PROBLEM :: For this exercise, restate the records word for word.

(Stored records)
:::
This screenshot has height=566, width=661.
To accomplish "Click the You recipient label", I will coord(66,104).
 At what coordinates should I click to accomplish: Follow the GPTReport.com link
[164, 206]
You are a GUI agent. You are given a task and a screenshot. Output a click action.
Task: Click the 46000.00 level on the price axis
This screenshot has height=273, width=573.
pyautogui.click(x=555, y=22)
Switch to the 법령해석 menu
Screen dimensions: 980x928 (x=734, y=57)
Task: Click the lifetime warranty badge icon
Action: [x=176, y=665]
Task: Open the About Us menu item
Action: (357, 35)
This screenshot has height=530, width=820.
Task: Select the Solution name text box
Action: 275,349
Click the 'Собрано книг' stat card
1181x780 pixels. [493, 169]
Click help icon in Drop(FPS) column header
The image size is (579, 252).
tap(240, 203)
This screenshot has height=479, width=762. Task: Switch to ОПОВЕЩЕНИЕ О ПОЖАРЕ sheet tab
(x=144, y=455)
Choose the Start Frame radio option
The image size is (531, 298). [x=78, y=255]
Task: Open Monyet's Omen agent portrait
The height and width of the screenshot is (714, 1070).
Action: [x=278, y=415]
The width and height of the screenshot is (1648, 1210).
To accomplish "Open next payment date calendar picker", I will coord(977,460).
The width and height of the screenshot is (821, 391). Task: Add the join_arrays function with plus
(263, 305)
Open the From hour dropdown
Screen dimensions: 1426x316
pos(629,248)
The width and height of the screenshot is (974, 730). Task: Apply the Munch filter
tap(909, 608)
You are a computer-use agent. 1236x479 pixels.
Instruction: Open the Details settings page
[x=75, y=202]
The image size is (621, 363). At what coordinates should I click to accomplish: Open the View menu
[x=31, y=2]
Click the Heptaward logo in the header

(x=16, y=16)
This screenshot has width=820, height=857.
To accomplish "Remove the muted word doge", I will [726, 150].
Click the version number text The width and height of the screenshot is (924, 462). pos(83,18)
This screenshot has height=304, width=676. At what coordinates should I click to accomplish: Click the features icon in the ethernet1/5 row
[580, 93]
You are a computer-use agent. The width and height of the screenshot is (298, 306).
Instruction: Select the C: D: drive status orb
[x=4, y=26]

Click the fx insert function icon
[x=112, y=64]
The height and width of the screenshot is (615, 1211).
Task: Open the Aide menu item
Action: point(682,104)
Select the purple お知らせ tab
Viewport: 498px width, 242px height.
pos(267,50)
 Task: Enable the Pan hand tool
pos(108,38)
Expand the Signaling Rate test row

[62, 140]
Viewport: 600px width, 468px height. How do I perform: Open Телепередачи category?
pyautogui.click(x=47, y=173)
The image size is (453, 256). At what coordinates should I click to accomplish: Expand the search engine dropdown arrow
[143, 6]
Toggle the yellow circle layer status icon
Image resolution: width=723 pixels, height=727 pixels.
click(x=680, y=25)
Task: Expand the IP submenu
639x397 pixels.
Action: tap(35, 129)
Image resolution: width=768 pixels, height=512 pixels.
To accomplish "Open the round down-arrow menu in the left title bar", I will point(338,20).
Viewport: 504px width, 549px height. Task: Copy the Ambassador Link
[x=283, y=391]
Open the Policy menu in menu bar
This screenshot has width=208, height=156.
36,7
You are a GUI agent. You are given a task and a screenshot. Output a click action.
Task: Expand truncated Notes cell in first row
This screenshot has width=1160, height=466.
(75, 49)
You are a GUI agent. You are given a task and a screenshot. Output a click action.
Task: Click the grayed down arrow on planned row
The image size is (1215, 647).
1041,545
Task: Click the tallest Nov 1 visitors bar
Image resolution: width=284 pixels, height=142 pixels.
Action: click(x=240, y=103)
:::
WRITTEN SOLUTION ::
This screenshot has height=566, width=661.
To accomplish "Click the You recipient label", I will coord(66,104).
 At what coordinates should I click to accomplish: Follow the GPTReport.com link
[164, 206]
You are a GUI agent. You are given a task and a screenshot. Output a click action.
Task: Click the 46000.00 level on the price axis
This screenshot has height=273, width=573.
pyautogui.click(x=555, y=22)
Switch to the 법령해석 menu
Screen dimensions: 980x928 (x=734, y=57)
Task: Click the lifetime warranty badge icon
Action: [x=176, y=665]
Task: Open the About Us menu item
Action: (357, 35)
This screenshot has height=530, width=820.
Task: Select the Solution name text box
Action: 275,349
Click the 'Собрано книг' stat card
1181x780 pixels. [493, 169]
Click help icon in Drop(FPS) column header
The image size is (579, 252).
tap(240, 203)
This screenshot has height=479, width=762. Task: Switch to ОПОВЕЩЕНИЕ О ПОЖАРЕ sheet tab
(x=144, y=455)
Choose the Start Frame radio option
The image size is (531, 298). [x=78, y=255]
Task: Open Monyet's Omen agent portrait
The height and width of the screenshot is (714, 1070).
Action: [x=278, y=415]
The width and height of the screenshot is (1648, 1210).
To accomplish "Open next payment date calendar picker", I will coord(977,460).
The width and height of the screenshot is (821, 391). Task: Add the join_arrays function with plus
(263, 305)
Open the From hour dropdown
Screen dimensions: 1426x316
pos(629,248)
The width and height of the screenshot is (974, 730). Task: Apply the Munch filter
tap(909, 608)
You are a computer-use agent. 1236x479 pixels.
Instruction: Open the Details settings page
[x=75, y=202]
The image size is (621, 363). At what coordinates should I click to accomplish: Open the View menu
[x=31, y=2]
Click the Heptaward logo in the header

(x=16, y=16)
This screenshot has width=820, height=857.
To accomplish "Remove the muted word doge", I will [726, 150].
Click the version number text The width and height of the screenshot is (924, 462). pos(83,18)
This screenshot has height=304, width=676. At what coordinates should I click to accomplish: Click the features icon in the ethernet1/5 row
[580, 93]
You are a computer-use agent. The width and height of the screenshot is (298, 306).
Instruction: Select the C: D: drive status orb
[x=4, y=26]

Click the fx insert function icon
[x=112, y=64]
The height and width of the screenshot is (615, 1211).
Task: Open the Aide menu item
Action: point(682,104)
Select the purple お知らせ tab
Viewport: 498px width, 242px height.
pos(267,50)
 Task: Enable the Pan hand tool
pos(108,38)
Expand the Signaling Rate test row

[62, 140]
Viewport: 600px width, 468px height. How do I perform: Open Телепередачи category?
pyautogui.click(x=47, y=173)
The image size is (453, 256). At what coordinates should I click to accomplish: Expand the search engine dropdown arrow
[143, 6]
Toggle the yellow circle layer status icon
Image resolution: width=723 pixels, height=727 pixels.
click(x=680, y=25)
Task: Expand the IP submenu
639x397 pixels.
Action: tap(35, 129)
Image resolution: width=768 pixels, height=512 pixels.
To accomplish "Open the round down-arrow menu in the left title bar", I will point(338,20).
Viewport: 504px width, 549px height. Task: Copy the Ambassador Link
[x=283, y=391]
Open the Policy menu in menu bar
This screenshot has width=208, height=156.
36,7
You are a GUI agent. You are given a task and a screenshot. Output a click action.
Task: Expand truncated Notes cell in first row
This screenshot has width=1160, height=466.
(75, 49)
You are a GUI agent. You are given a task and a screenshot. Output a click action.
Task: Click the grayed down arrow on planned row
The image size is (1215, 647).
1041,545
Task: Click the tallest Nov 1 visitors bar
Image resolution: width=284 pixels, height=142 pixels.
Action: click(x=240, y=103)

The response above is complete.